# **How to create wikipedia embeddings using sentence transormers**

In this notebook I will show how to create wikipedia embeddings using any sentence-transformer model you want! In addition, the faiss index file will be created for searching between our prompt embeddings and wikipedia embeddings to find similar texts and improve our retrieval!

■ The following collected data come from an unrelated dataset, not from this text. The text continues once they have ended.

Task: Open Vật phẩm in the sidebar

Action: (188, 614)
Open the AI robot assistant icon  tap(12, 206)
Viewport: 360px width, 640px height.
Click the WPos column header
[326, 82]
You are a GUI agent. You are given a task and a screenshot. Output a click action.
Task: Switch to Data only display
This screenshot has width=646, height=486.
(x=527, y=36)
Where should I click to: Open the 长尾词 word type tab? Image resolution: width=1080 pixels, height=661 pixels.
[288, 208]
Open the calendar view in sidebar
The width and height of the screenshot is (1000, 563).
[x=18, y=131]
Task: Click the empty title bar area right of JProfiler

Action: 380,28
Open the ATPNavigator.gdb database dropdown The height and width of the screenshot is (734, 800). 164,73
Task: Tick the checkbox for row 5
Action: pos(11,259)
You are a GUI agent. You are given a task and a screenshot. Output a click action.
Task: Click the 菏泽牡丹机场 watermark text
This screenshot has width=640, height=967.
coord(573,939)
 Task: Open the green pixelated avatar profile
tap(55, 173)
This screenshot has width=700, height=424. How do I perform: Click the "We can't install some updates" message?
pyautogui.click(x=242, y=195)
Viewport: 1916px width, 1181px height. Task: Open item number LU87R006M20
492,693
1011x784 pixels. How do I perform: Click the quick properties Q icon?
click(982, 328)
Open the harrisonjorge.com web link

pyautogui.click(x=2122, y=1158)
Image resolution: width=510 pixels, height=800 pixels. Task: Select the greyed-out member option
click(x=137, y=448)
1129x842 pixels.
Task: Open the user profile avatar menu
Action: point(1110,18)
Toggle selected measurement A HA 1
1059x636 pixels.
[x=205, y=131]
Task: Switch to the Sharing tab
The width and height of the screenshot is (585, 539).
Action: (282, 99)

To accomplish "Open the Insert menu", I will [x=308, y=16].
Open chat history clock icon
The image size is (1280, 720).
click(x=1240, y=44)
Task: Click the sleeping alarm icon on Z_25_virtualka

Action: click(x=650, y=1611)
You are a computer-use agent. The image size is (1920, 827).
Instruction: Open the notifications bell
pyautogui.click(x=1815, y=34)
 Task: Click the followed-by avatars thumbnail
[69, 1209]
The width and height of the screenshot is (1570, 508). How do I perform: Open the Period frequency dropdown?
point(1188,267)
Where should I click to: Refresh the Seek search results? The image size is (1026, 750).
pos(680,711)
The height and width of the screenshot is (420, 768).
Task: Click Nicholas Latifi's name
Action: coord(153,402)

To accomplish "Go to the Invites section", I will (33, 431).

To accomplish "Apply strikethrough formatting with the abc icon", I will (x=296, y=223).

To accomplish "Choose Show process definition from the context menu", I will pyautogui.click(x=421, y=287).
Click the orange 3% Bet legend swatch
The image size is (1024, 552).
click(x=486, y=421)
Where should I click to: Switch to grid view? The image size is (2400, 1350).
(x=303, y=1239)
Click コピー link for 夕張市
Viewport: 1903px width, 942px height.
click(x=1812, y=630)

We will use [the dataset](https://www.kaggle.com/datasets/jjinho/wikipedia-20230701) shared with us by JJ (@jjinho).

In [1]:
import faiss
import pickle
import pandas as pd
import os
import numpy as np
from sentence_transformers import SentenceTransformer
import subprocess

from IPython.display import FileLink, display

ModuleNotFoundError: No module named 'faiss'

Of course you can directly download it from kaggle, but sometimes I struggle with big files (>1GB), so I use that function.

In [2]:
def download_file(path, file_name):
    os.chdir('/kaggle/working/')
    zip = f"/kaggle/working/{file_name}.zip"
    command = f"zip {zip} {path} -r"
    result = subprocess.run(command, shell=True, capture_output=True, text=True)
    if result.returncode != 0:
        print("Unable to run zip command!")
        print(result.stderr)
        return
    display(FileLink(f'{file_name}.zip'))

# What are the options?

Here is the list of pretrained sentence transformer models you can use from [sbert website](https://www.sbert.net/docs/pretrained_models.html):

* sentence-transformers/all-mpnet-base-v2
* sentence-transformers/multi-qa-MiniLM-L6-cos-v1
* sentence-transformers/all-distilroberta-v1
* sentence-transformers/all-MiniLM-L12-v2
* sentence-transformers/multi-qa-distilbert-cos-v1
* sentence-transformers/all-MiniLM-L6-v2
* sentence-transformers/multi-qa-MiniLM-L6-cos-v1
* sentence-transformers/paraphrase-multilingual-mpnet-base-v2
* sentence-transformers/paraphrase-albert-small-v2
* sentence-transformers/paraphrase-multilingual-MiniLM-L12-v2
* sentence-transformers/paraphrase-MiniLM-L3-v2
* sentence-transformers/distiluse-base-multilingual-cased-v1
* sentence-transformers/distiluse-base-multilingual-cased-v2

I do not think most of them are useful for our task. For example, multilingual models, but who knows...

To use any of them just change **model_name** to the model string and with internet on it will be downloaded.

# What to look for?

The most important things are the embedding dimension, speed and quality of a given model.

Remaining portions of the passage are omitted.